[Stored records]
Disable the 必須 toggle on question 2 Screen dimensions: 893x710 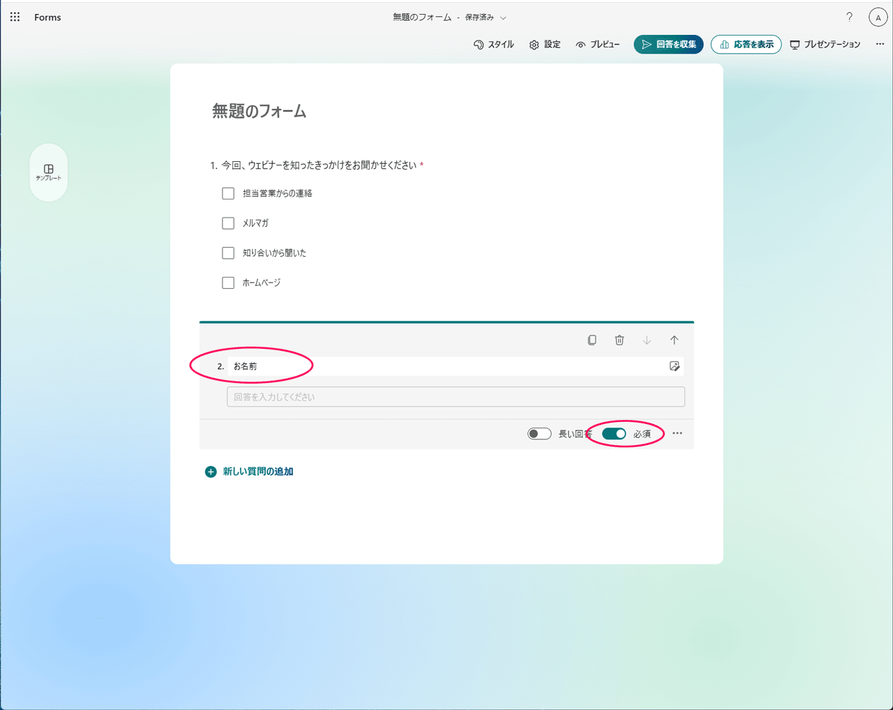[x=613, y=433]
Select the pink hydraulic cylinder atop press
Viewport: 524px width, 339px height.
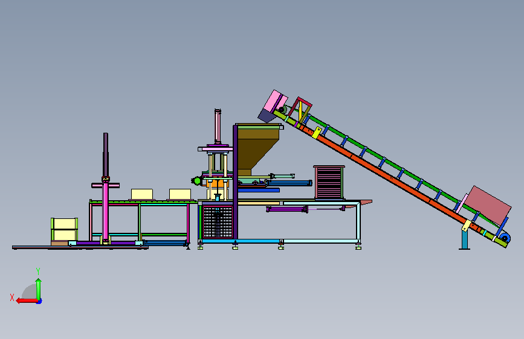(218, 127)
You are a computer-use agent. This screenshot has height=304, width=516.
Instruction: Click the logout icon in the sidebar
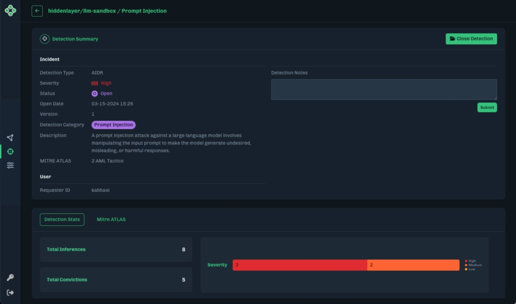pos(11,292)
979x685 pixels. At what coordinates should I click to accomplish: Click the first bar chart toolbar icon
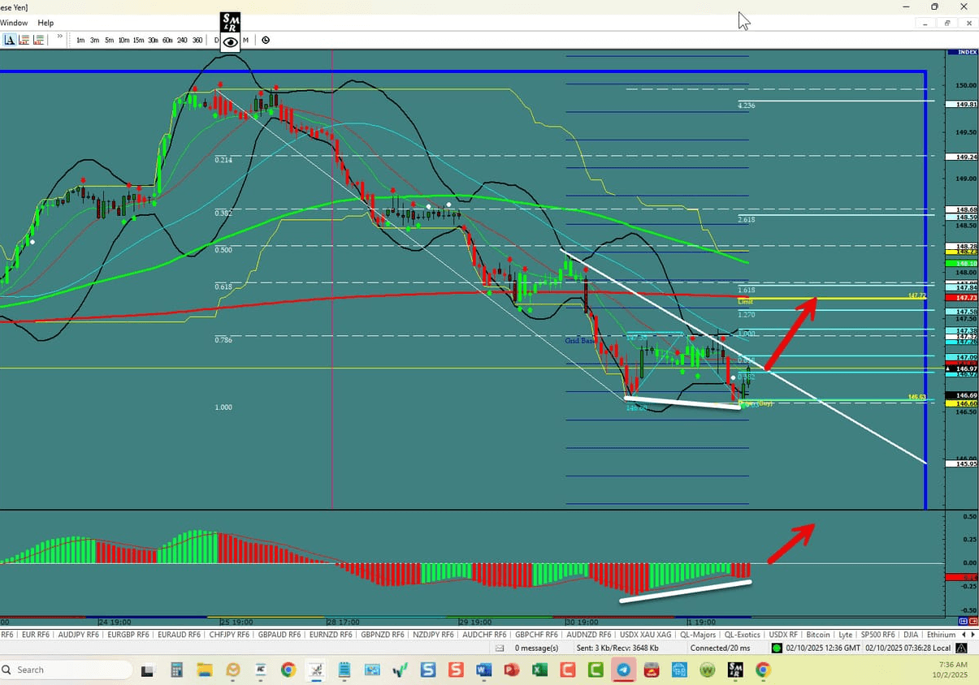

| WHAT TO PRODUCE |
Looking at the records above, extract only the lines from the one with "Select the pink hydraulic cylinder atop press" through the last line, exactly, with the pictures left out.

| RESPONSE FOR THIS EXERCISE |
Select the pink hydraulic cylinder atop press
Viewport: 524px width, 339px height.
(218, 127)
You are a computer-use agent. This screenshot has height=304, width=516.
Instruction: Click the logout icon in the sidebar
pos(11,292)
979x685 pixels. At what coordinates should I click to accomplish: Click the first bar chart toolbar icon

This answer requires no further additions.